Description of the task.
Go to the line that contains "This screenshot has width=2576, height=1357.", then write out that line and all that follow to the end of the listing, exactly and without pictures.

Input data.
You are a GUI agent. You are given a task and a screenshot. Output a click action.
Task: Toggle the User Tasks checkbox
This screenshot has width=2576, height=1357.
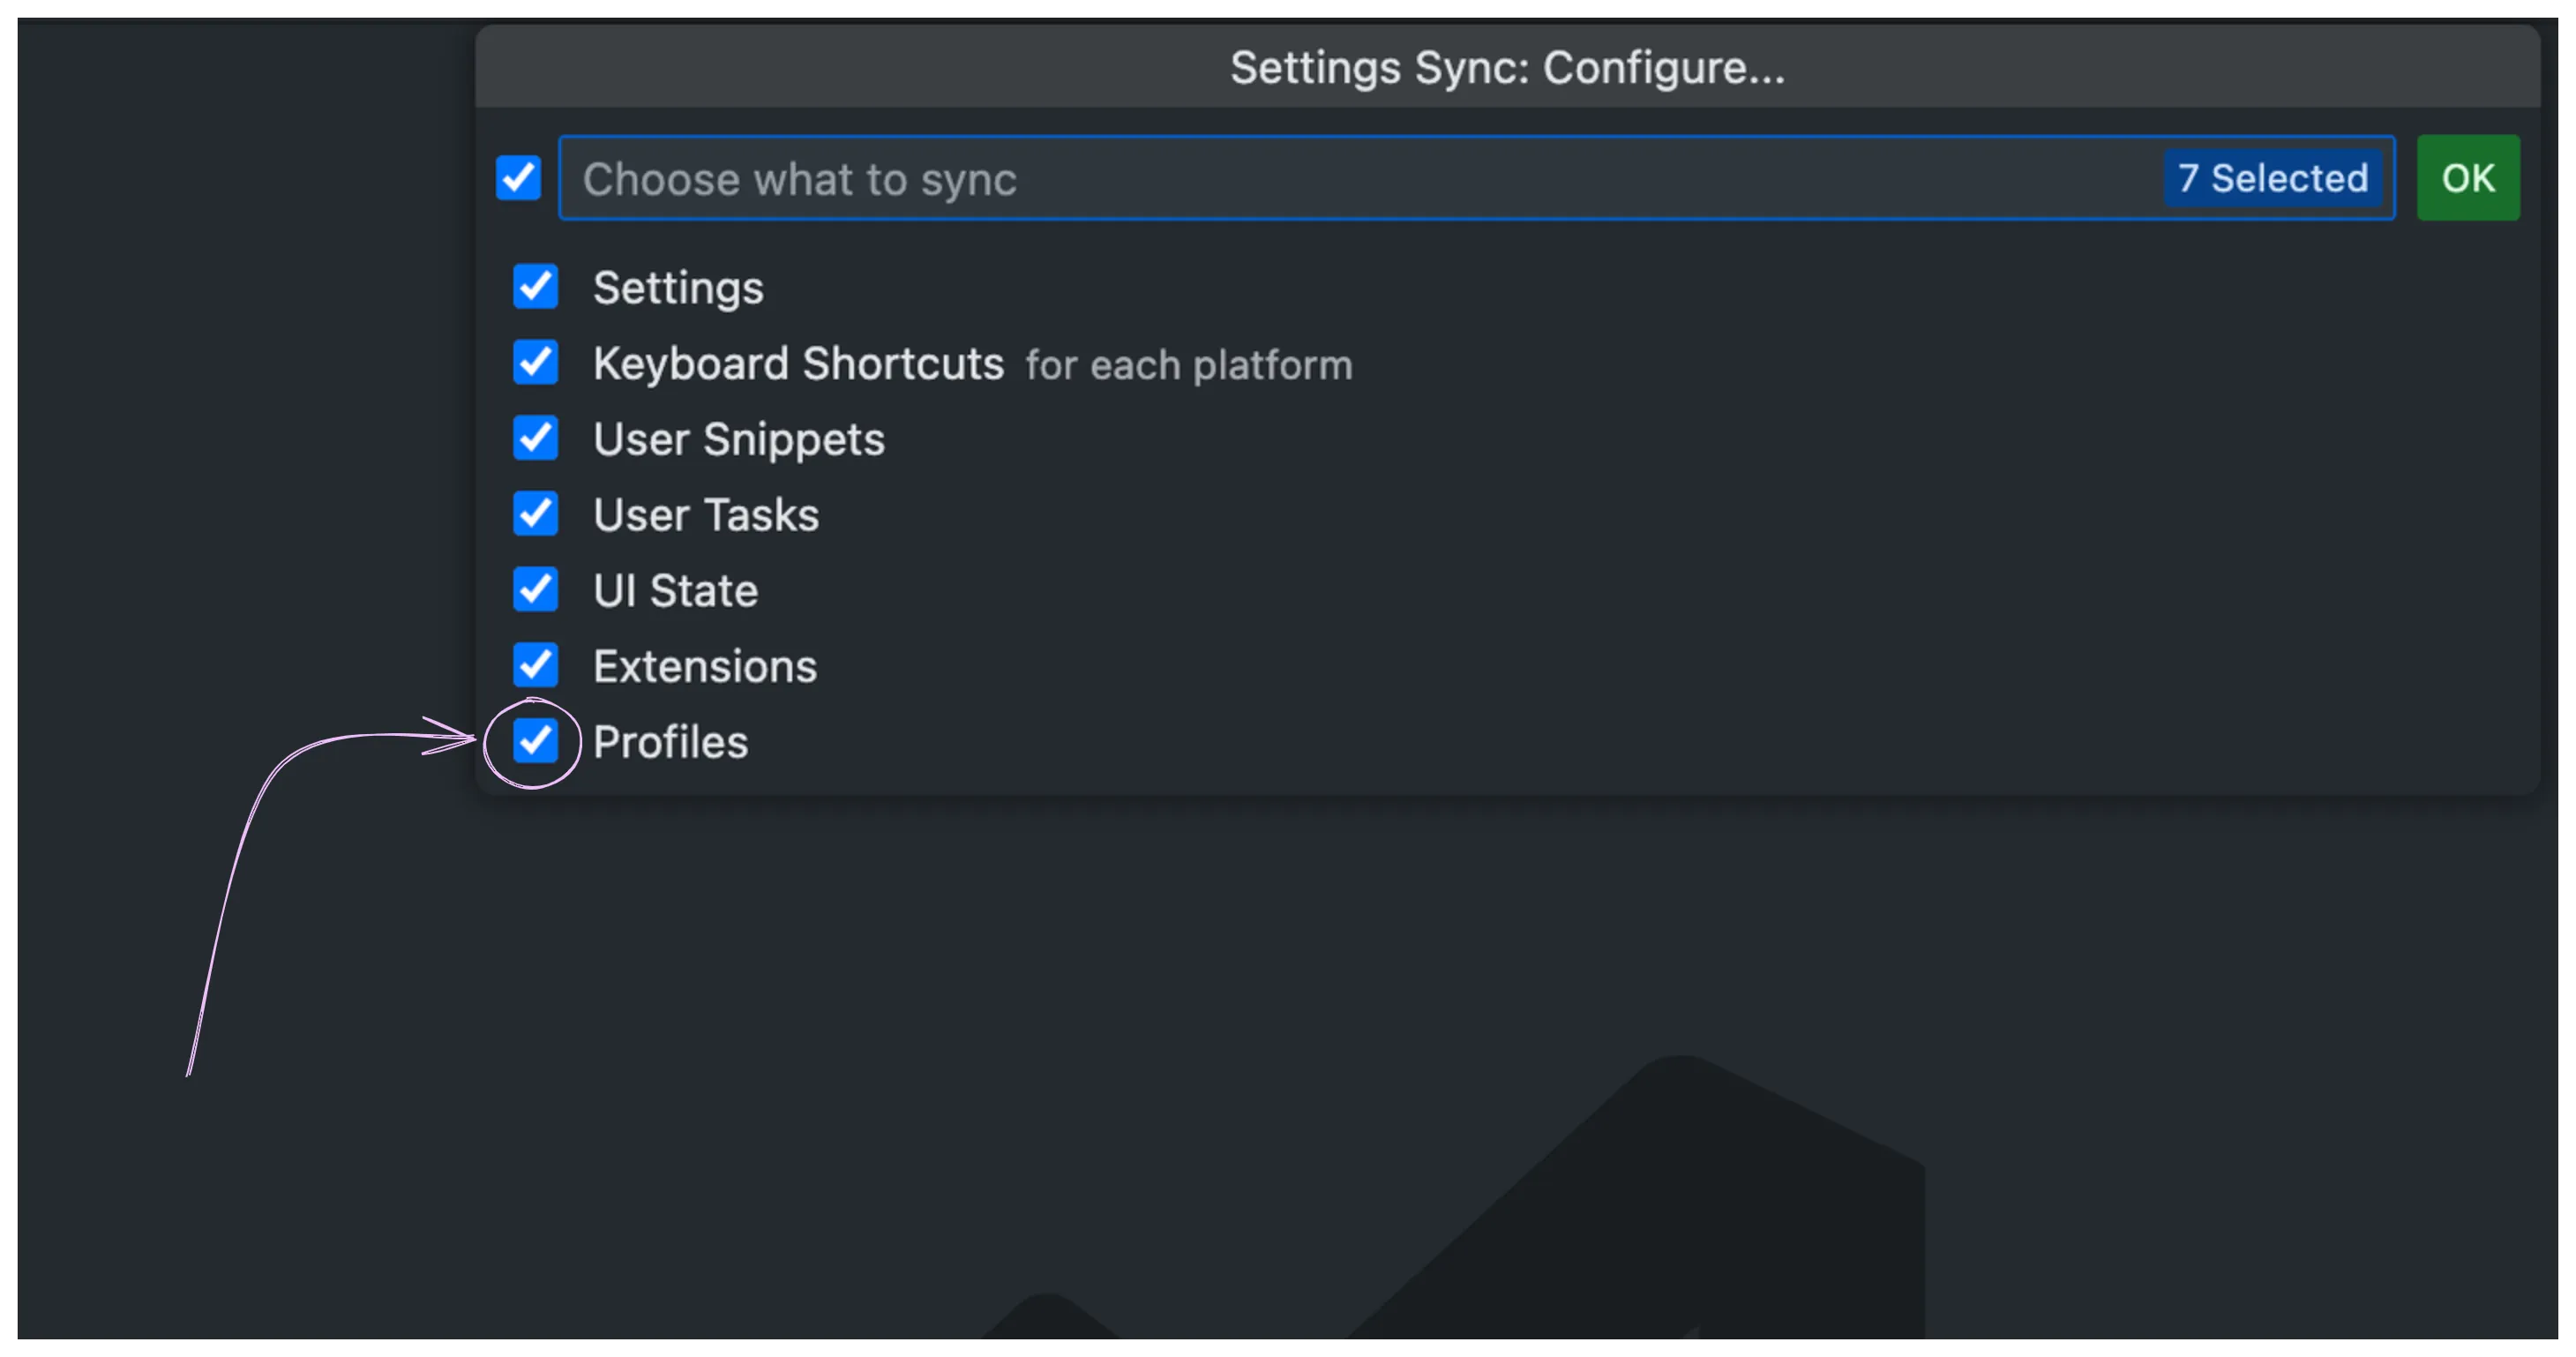coord(535,514)
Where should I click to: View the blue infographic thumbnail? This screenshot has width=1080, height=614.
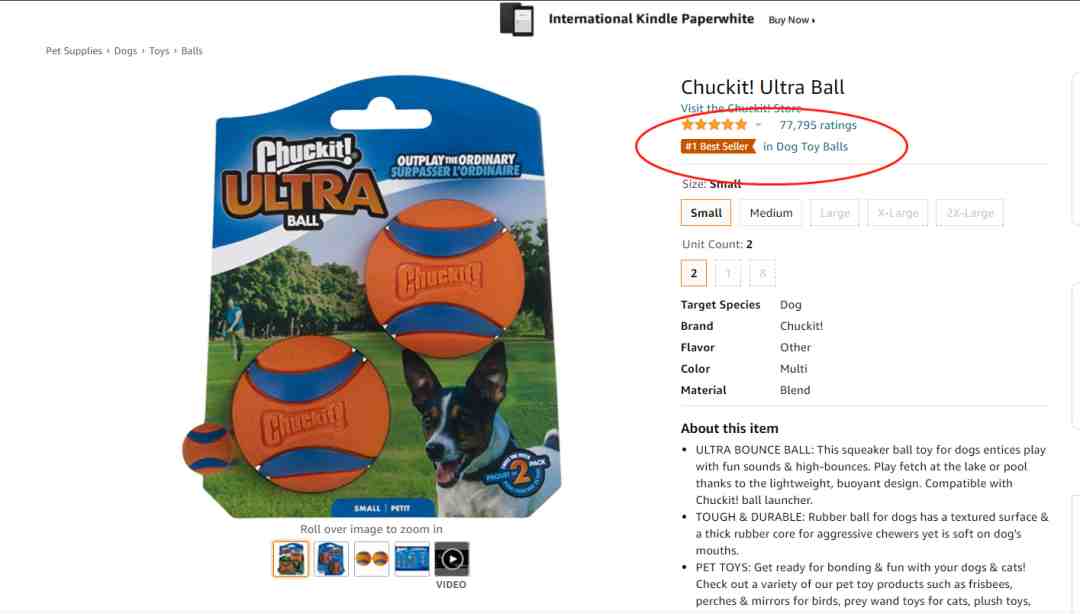(x=412, y=559)
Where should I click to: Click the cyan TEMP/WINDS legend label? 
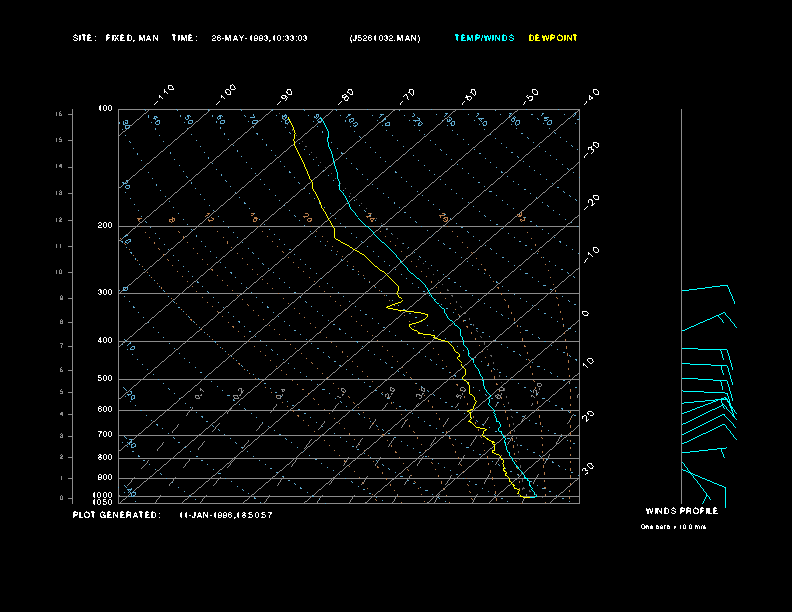point(484,38)
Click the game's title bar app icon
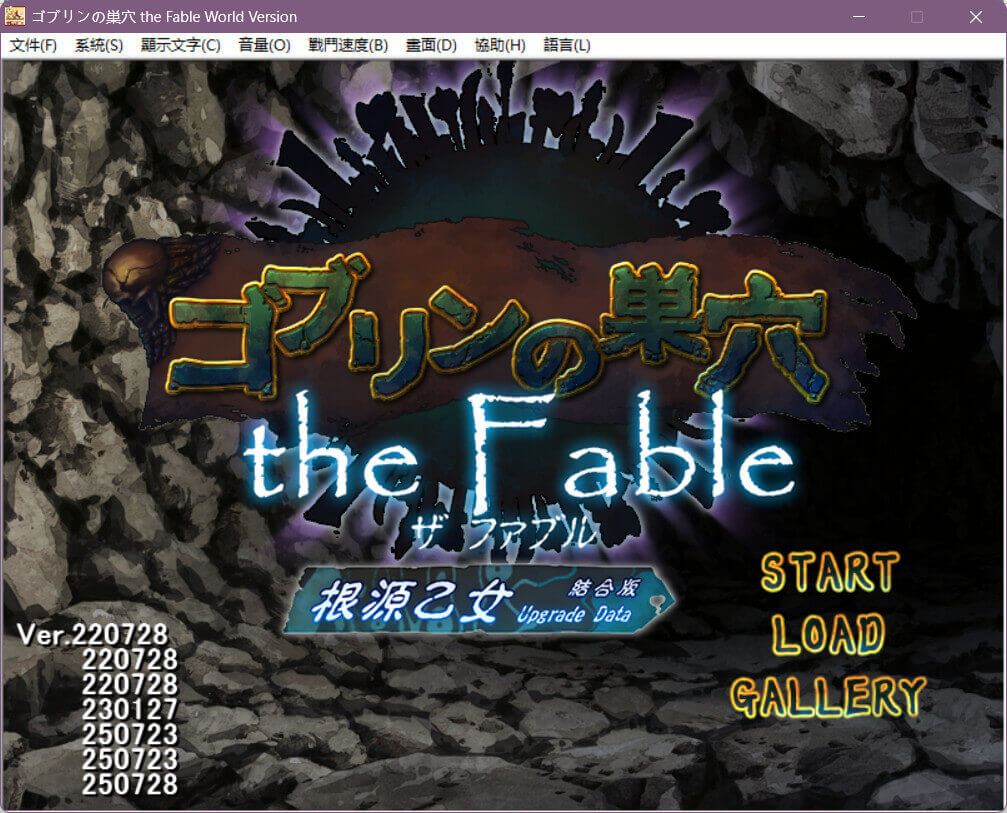Screen dimensions: 1007x813 [16, 16]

Solved exercise.
This screenshot has width=2576, height=1357.
coord(535,514)
Where should I click to: View the blue infographic thumbnail? This screenshot has width=1080, height=614.
(x=412, y=559)
Where should I click to: Click the cyan TEMP/WINDS legend label? 
point(484,38)
Click the game's title bar app icon
Screen dimensions: 1007x813 [16, 16]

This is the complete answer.